### TEXT SEGMENT
The lesson on what happens to politicians who support gun control in the wake of mass murder comes not from the aftermath of Columbine in 1999. It comes from the aftermath of Dean Mellberg at Fairchild Air Force Base, in 1994.

Mellberg hasn’t been mentioned in any of the summaries of previous shooting sprees, which is odd. Like Seung-Hui Cho, Mellberg was a psychologically troubled, socially awkward young man whose strange actions worried his roommate and other people around him.

Some of those people tried to get him psychiatric help, but there were limits on what they could do. Mellberg slipped through the cracks in the military medical system much the way Cho slipped through a safety net of psychological aid around the campus.

Both bought semi-automatic weapons and clips that held plenty of bullets. Both went on killing sprees on familiar turf, the site of their perceived torment.

After Mellberg murdered five and wounded 23 in the Fairchild hospital complex, the call went up for greater restrictions on military-style assault weapons, just as it had after previous killing sprees. But this time was different, because Mellberg’s killing spree occurred in the district of then-House Speaker Tom Foley, who came back home and toured the hospital where some of Mellberg’s youngest victims were clinging to life in intensive care.

### DATA SECTION
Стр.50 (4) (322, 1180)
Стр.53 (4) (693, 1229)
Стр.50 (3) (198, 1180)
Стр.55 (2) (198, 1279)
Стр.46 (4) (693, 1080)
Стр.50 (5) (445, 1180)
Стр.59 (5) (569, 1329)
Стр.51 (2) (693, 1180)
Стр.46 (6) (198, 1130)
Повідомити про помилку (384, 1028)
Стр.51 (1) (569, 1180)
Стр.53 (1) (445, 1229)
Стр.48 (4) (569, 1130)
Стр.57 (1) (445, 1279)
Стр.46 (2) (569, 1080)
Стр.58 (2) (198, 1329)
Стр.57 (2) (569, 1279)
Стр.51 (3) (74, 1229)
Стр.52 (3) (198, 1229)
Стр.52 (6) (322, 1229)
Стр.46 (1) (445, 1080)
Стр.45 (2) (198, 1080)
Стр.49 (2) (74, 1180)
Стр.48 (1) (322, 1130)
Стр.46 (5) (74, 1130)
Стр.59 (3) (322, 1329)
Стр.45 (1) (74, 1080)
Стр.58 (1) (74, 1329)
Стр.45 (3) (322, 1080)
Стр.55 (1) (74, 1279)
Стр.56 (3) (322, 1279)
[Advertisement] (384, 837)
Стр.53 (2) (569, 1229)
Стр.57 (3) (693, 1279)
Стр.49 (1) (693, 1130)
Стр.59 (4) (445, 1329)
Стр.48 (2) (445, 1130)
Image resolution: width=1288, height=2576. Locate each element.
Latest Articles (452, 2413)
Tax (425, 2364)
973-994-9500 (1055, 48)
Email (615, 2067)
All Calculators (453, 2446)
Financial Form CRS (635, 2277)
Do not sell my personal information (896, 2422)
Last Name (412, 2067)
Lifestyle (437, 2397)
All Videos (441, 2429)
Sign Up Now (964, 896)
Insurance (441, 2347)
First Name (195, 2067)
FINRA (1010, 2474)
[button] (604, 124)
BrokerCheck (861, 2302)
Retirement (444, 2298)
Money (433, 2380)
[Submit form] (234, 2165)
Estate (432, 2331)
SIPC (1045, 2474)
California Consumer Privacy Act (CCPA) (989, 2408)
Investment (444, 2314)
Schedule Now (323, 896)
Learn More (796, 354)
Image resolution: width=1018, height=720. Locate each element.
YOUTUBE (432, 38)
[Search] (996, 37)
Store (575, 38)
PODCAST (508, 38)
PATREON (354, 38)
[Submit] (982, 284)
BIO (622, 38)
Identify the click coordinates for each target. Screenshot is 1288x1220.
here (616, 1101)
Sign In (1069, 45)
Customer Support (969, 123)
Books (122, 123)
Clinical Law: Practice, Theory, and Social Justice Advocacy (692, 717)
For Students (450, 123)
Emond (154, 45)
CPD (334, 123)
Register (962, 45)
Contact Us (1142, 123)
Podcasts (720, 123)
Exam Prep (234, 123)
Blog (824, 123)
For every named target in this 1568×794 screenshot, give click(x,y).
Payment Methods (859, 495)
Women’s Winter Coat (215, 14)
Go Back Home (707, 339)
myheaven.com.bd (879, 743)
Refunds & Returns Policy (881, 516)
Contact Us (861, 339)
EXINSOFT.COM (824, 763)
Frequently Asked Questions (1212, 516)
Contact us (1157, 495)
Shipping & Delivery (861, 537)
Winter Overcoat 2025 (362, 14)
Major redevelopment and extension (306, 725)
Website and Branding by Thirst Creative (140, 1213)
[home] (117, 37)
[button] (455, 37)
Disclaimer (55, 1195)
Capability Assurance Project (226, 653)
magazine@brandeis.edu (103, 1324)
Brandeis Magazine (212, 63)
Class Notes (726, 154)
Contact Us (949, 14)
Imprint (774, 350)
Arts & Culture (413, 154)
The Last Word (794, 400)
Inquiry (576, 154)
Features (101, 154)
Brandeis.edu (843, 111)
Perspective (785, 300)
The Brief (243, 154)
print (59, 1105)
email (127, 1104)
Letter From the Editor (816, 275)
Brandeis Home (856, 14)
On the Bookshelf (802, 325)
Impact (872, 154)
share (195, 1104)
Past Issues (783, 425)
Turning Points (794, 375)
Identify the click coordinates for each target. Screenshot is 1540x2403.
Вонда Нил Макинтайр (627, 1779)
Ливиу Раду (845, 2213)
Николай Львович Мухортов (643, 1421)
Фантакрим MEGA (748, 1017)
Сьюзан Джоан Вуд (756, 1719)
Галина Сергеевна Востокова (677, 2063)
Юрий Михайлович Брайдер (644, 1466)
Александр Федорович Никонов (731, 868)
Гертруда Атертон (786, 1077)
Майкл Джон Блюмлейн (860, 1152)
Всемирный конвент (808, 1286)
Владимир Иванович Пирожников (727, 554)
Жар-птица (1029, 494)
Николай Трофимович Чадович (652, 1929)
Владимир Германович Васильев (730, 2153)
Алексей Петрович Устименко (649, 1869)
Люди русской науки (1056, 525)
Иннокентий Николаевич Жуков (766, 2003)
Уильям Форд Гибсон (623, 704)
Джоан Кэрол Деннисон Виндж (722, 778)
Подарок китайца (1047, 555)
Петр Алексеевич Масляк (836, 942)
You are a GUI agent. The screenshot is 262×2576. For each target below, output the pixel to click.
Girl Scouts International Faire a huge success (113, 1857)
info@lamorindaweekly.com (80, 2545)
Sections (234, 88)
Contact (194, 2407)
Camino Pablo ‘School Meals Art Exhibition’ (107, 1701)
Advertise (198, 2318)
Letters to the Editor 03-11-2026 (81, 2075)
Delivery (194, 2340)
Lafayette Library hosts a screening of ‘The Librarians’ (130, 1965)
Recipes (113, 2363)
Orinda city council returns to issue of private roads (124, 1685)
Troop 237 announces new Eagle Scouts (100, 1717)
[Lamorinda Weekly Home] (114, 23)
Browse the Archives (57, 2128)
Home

### WHAT TO WORK ON
1. Answer these questions from the passage about Dean Mellberg.
(a) In what year did the shooting at Fairchild Air Force Base take place?
(b) How many people did Mellberg murder, and how many did he wound, in the Fairchild hospital complex?
(c) Who was House Speaker at the time, with the shooting in his district?
2. Say whether each statement agrees with the passage about Dean Mellberg. Answer yes or no, and quote the words that decide it.
(a) Mellberg often appears in summaries of earlier shooting sprees.
(b) Mellberg and Cho both bought semi-automatic weapons.
(c) The lesson about politicians who support gun control comes from the aftermath of Columbine.
3. Translate this sentence from the passage about Dean Mellberg into Spanish: "Both went on killing sprees on familiar turf, the site of their perceived torment."

### SOLUTIONS BY TASK
1.
(a) 1994
(b) He murdered five and wounded 23.
(c) Tom Foley

2.
(a) No: "Mellberg hasn’t been mentioned in any of the summaries of previous shooting sprees"
(b) Yes: "Both bought semi-automatic weapons and clips that held plenty of bullets."
(c) No: "comes not from the aftermath of Columbine in 1999"

3. Ambos emprendieron matanzas en terreno conocido, el lugar de lo que percibían como su tormento.